Stored records
+ + + + + + +

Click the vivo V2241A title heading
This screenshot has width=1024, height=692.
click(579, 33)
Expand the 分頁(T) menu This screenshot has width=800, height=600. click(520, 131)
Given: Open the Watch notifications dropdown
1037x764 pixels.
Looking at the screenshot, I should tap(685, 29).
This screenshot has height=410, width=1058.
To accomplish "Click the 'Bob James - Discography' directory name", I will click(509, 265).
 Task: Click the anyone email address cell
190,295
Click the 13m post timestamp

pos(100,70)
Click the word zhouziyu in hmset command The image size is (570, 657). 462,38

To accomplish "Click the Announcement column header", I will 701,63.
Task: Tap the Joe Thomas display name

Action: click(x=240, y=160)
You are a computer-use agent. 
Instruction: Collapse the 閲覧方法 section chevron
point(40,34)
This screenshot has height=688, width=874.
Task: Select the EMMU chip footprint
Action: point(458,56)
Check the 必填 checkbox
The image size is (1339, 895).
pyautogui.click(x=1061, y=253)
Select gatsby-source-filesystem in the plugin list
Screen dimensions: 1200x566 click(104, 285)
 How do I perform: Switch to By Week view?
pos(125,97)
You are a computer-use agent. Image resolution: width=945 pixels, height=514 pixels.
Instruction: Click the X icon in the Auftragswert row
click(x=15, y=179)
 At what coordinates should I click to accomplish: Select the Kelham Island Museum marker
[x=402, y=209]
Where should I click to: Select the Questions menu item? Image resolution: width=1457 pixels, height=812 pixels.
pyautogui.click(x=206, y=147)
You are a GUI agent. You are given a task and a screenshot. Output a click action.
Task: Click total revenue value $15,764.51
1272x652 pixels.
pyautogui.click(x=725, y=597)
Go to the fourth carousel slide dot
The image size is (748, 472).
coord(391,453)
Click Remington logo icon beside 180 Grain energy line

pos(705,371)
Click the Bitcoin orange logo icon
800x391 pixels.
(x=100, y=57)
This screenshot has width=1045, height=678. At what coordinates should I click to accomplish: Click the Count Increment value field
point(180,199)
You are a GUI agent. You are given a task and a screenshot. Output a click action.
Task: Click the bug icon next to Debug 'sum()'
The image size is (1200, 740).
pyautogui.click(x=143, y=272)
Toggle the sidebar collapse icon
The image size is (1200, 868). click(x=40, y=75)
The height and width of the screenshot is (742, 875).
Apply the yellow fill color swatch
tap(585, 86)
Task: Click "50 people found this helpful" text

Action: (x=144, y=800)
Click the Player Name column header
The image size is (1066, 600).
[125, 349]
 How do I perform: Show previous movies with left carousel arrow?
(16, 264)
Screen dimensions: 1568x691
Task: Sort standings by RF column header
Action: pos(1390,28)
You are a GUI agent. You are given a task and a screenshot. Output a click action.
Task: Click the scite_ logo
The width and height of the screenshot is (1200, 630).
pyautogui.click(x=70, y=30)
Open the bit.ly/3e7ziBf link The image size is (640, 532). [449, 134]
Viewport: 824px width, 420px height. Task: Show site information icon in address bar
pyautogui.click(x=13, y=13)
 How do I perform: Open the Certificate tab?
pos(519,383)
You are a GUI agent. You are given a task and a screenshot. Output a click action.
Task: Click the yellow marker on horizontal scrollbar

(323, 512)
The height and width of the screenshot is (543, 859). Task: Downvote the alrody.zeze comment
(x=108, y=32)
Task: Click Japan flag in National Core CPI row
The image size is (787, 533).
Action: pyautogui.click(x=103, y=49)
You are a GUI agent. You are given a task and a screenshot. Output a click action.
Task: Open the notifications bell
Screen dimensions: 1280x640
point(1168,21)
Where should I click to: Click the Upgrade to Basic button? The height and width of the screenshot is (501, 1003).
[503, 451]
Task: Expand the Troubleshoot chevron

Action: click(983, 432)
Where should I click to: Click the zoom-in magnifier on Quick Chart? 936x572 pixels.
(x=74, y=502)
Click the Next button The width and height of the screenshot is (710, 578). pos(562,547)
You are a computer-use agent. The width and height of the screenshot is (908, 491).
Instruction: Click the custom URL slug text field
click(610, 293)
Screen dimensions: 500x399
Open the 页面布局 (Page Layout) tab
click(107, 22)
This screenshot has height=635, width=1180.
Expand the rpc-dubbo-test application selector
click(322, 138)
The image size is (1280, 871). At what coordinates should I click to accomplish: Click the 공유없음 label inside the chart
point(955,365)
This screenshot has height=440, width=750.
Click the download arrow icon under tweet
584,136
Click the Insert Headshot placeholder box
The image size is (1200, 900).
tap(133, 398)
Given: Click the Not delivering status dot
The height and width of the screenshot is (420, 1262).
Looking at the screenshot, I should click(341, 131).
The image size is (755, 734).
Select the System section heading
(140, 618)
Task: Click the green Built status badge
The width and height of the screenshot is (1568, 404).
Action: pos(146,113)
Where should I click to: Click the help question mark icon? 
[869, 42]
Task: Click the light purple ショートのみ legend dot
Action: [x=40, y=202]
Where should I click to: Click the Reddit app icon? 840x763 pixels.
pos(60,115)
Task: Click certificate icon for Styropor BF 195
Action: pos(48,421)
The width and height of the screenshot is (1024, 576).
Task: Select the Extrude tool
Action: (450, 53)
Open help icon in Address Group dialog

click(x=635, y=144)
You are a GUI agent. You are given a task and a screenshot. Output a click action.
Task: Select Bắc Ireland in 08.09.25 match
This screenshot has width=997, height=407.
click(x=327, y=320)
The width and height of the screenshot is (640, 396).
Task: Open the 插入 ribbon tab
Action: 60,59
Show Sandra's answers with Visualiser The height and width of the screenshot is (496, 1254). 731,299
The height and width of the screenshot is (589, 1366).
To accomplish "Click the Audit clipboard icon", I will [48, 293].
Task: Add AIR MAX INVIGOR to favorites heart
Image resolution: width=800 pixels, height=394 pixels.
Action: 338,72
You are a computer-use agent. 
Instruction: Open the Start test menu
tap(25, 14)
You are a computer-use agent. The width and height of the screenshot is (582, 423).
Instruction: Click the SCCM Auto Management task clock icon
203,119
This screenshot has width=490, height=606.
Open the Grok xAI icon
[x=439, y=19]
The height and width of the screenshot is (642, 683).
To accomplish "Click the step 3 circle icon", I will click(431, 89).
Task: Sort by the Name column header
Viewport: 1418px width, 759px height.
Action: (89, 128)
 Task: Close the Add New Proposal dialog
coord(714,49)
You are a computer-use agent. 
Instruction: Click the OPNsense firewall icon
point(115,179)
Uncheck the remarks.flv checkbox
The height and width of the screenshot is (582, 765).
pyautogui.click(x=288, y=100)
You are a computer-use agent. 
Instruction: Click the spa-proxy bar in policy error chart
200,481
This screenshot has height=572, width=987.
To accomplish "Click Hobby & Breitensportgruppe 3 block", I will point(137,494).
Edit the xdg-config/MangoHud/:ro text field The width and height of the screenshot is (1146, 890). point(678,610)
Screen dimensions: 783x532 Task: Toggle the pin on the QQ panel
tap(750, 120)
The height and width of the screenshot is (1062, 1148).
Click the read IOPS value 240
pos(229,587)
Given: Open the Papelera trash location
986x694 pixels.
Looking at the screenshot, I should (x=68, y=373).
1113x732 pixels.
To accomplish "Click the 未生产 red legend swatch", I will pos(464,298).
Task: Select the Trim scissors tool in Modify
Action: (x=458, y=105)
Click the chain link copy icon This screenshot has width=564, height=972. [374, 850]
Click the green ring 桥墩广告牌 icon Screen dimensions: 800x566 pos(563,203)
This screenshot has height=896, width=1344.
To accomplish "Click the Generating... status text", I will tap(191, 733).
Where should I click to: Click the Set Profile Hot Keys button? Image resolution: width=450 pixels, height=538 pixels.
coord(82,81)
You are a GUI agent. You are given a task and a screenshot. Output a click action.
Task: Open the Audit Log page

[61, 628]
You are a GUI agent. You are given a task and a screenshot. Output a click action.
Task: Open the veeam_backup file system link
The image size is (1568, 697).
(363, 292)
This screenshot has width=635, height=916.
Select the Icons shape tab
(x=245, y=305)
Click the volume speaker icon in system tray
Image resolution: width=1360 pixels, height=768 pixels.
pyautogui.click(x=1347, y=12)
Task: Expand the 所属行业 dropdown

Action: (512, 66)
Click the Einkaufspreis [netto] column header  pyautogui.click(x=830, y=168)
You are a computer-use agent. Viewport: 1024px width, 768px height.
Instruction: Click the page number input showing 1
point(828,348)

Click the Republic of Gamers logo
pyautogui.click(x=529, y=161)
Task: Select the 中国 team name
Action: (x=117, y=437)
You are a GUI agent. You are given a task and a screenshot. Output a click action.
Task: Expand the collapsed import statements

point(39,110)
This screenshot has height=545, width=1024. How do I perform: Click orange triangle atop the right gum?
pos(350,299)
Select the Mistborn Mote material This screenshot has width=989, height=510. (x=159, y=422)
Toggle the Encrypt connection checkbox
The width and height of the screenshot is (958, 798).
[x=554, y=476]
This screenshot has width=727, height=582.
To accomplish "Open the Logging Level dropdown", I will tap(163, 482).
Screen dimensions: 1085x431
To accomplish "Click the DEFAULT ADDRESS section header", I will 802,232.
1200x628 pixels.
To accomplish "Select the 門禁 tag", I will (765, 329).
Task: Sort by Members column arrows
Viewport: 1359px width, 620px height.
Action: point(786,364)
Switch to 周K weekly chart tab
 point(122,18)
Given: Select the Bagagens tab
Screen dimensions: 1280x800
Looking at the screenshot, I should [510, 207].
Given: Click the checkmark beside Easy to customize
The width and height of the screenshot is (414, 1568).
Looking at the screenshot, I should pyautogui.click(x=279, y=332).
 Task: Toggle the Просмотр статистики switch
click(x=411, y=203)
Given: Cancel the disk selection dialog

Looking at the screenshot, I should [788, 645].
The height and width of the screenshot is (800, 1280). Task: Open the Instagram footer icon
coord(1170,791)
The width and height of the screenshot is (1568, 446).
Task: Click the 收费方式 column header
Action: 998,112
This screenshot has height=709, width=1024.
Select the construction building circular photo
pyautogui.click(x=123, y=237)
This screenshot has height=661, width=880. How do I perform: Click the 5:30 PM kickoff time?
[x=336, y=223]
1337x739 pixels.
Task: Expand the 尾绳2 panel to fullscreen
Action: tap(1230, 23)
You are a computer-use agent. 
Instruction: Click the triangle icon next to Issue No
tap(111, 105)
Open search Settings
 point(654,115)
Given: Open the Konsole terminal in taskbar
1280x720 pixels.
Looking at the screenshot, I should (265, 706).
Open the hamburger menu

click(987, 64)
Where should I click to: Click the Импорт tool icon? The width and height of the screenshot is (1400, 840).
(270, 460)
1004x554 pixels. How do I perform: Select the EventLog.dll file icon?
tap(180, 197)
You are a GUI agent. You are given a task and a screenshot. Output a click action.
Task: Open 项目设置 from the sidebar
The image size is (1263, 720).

+ + + + + + +

*Your objective*
The entries above hold the needed span. Transcribe exactly the lines from the one with "Where should I click to: Click the zoom-in" to the one with "is (908, 491).", both included.

*Reply*
Where should I click to: Click the zoom-in magnifier on Quick Chart? 936x572 pixels.
(x=74, y=502)
Click the Next button The width and height of the screenshot is (710, 578). pos(562,547)
You are a computer-use agent. The width and height of the screenshot is (908, 491).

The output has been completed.